Abstract:
When a pulse of light with sufficient power moves through optical fiber its spectrum broadens as a result of nonlinear optical effects such as self-phase modulation, self-steepening, and stimulated Raman scattering. This spectral broadening is of great interest because it can be used to construct a simple wavelength tunable laser source for nonlinear optical microscopy. Nonlinear optical microscopy is a form of microscopy which utilizes nonlinear optical effects within a sample as a contrast mechanism. This includes effects such as second-harmonic generation, third-harmonic generation, and coherent anti-Stokes Raman Scattering. These forms of microscopy have been shown to have applications in medical imaging, including as possible tools for accurately diagnosing certain cancers.

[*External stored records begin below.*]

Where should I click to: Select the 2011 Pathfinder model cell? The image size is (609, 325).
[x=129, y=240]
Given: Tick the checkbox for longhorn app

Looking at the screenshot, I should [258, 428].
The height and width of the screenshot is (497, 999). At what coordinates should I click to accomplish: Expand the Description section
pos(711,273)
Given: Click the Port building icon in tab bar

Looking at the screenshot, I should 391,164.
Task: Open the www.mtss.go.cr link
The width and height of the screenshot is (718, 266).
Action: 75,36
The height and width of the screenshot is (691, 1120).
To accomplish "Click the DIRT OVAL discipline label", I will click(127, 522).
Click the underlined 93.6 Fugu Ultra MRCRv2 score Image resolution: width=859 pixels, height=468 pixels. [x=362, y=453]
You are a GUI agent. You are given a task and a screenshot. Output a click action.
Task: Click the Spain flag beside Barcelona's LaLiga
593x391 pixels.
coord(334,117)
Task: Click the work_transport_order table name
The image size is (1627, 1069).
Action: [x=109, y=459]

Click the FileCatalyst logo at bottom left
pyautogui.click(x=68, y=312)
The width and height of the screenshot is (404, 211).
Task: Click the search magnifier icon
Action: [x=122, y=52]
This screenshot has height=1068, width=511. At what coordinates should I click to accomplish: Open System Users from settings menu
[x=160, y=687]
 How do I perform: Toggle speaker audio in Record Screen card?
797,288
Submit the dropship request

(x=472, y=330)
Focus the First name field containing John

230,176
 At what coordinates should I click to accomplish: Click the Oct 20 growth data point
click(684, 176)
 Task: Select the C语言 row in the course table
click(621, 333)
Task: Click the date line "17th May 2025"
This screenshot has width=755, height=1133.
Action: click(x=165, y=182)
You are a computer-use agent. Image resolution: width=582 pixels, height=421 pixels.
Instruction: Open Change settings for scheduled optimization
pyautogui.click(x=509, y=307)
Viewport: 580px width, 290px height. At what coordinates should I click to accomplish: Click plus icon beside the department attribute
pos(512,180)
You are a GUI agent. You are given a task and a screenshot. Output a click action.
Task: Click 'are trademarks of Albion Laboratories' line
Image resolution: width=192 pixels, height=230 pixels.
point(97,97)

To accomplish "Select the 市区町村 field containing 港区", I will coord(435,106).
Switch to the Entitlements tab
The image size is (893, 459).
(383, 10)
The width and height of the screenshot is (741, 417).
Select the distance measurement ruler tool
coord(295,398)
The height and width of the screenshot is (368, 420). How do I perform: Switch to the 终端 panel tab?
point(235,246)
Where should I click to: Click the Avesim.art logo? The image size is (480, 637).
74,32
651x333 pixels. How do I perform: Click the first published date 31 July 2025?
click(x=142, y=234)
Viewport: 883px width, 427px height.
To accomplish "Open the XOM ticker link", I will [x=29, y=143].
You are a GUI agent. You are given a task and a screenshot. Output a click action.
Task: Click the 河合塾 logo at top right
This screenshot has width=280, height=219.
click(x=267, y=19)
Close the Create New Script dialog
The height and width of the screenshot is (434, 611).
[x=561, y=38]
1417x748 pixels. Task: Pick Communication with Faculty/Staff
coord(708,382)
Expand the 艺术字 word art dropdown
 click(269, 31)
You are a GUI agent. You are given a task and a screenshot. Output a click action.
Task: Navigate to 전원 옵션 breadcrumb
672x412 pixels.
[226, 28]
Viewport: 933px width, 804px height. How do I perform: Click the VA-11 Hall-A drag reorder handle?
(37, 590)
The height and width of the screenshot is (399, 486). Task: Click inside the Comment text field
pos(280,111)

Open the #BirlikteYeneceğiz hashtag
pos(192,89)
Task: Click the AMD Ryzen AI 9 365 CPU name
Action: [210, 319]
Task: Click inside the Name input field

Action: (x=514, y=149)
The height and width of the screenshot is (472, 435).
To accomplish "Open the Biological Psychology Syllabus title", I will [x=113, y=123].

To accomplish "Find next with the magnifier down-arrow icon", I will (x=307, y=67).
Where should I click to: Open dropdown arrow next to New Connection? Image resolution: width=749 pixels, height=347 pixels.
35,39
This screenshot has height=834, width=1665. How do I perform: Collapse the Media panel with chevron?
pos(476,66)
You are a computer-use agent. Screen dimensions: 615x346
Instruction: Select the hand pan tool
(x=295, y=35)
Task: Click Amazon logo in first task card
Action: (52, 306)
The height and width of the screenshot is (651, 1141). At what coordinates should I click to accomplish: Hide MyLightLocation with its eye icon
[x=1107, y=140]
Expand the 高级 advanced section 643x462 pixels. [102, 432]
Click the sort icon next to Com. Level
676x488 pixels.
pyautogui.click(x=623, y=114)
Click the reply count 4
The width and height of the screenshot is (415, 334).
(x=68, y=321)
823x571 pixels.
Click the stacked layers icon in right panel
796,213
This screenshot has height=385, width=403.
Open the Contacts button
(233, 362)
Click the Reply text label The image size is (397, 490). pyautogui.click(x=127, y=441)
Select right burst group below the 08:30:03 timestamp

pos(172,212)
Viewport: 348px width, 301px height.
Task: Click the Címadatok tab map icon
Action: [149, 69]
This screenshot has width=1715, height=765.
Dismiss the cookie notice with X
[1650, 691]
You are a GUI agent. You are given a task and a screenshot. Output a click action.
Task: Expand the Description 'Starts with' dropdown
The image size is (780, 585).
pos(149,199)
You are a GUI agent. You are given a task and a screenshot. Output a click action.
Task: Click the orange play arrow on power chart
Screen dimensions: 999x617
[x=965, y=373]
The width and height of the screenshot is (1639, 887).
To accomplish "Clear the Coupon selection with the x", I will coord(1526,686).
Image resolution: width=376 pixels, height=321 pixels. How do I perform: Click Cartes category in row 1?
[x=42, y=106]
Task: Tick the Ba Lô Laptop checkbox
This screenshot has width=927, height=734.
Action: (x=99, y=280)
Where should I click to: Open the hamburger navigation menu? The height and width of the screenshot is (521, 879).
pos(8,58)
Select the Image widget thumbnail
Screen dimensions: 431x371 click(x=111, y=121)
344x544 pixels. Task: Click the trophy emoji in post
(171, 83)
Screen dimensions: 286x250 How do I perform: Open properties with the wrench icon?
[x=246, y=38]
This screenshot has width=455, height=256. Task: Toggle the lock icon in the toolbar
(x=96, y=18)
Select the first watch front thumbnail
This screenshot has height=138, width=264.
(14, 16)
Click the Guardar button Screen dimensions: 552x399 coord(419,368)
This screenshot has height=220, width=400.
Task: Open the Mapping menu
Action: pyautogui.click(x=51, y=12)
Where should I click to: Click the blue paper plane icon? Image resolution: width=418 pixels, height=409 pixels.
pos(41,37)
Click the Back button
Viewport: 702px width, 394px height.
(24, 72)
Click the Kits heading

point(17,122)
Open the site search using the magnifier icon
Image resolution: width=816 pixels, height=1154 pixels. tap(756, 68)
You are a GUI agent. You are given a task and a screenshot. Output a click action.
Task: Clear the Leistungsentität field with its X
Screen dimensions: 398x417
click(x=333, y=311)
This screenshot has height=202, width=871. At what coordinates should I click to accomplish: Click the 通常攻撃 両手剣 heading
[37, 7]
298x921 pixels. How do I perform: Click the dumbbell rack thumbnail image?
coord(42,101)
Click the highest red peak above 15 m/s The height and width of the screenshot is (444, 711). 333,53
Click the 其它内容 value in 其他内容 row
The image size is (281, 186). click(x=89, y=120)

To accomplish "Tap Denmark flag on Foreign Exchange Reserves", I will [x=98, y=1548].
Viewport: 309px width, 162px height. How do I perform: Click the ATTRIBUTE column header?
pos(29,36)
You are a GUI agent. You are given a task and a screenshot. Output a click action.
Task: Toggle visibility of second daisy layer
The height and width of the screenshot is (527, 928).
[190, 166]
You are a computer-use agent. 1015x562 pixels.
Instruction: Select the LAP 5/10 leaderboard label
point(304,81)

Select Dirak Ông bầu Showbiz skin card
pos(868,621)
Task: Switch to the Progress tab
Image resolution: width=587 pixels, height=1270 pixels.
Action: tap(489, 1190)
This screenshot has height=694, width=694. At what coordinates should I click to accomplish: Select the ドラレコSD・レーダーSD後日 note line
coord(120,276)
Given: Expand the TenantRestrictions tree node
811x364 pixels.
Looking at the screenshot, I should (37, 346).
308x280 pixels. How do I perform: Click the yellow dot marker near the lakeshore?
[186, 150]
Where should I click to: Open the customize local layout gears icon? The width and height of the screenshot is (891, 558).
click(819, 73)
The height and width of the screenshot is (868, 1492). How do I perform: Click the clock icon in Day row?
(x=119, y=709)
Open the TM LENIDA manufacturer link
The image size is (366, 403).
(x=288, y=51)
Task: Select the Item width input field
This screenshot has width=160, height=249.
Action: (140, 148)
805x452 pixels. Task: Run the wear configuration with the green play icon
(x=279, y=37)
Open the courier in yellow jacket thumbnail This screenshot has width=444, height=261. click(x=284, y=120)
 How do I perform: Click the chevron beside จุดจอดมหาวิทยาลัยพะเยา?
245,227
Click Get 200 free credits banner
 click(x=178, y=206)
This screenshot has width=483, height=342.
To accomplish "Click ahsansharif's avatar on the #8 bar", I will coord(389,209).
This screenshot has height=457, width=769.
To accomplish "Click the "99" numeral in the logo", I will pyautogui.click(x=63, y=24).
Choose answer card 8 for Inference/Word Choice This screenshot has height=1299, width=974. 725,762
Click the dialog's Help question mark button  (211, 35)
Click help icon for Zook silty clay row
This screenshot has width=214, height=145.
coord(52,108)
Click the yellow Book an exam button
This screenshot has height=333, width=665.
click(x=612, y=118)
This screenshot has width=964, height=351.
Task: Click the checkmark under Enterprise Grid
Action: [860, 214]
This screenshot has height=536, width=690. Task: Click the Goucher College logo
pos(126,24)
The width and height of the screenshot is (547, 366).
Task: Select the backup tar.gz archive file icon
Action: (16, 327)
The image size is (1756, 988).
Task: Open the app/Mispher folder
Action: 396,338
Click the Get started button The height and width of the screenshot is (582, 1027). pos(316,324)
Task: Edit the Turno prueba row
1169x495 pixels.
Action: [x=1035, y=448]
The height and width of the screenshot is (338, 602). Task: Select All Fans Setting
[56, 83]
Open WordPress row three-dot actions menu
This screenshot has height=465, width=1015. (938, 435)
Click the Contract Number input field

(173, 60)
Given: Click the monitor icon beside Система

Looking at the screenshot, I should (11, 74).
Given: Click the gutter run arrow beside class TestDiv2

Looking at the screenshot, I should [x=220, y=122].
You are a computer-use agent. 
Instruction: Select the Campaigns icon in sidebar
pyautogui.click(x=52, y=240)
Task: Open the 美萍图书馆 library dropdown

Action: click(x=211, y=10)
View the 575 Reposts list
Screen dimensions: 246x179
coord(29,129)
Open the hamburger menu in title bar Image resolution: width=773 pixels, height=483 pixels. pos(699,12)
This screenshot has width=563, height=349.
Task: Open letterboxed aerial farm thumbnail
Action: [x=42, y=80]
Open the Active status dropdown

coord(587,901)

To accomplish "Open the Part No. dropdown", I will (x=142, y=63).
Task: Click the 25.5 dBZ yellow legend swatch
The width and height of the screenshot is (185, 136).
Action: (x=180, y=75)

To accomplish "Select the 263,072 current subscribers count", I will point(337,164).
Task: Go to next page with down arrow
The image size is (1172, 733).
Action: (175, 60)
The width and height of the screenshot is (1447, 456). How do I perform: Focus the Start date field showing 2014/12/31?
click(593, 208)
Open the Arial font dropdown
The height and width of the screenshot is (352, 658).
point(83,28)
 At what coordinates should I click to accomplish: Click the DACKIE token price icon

This thesis explores the use of nonlinear optical effects to broaden the spectrum of ultrashort pulses of light. This is done through experimental work in which the effects of pulse energy, pulse duration, and fiber length on spectral broadening are explored. Numerical simulations of the equations of optical pulse propagation are also used in order to evaluate which effects dominate the spectrum of an ultrashort optical pulse, and to investigate the effect of pulse shape on the resulting spectrum. These results will be helpful in evaluating the usefulness of spectral broadening in optical fiber in the construction of a wavelength tunable laser source for nonlinear optical microscopy.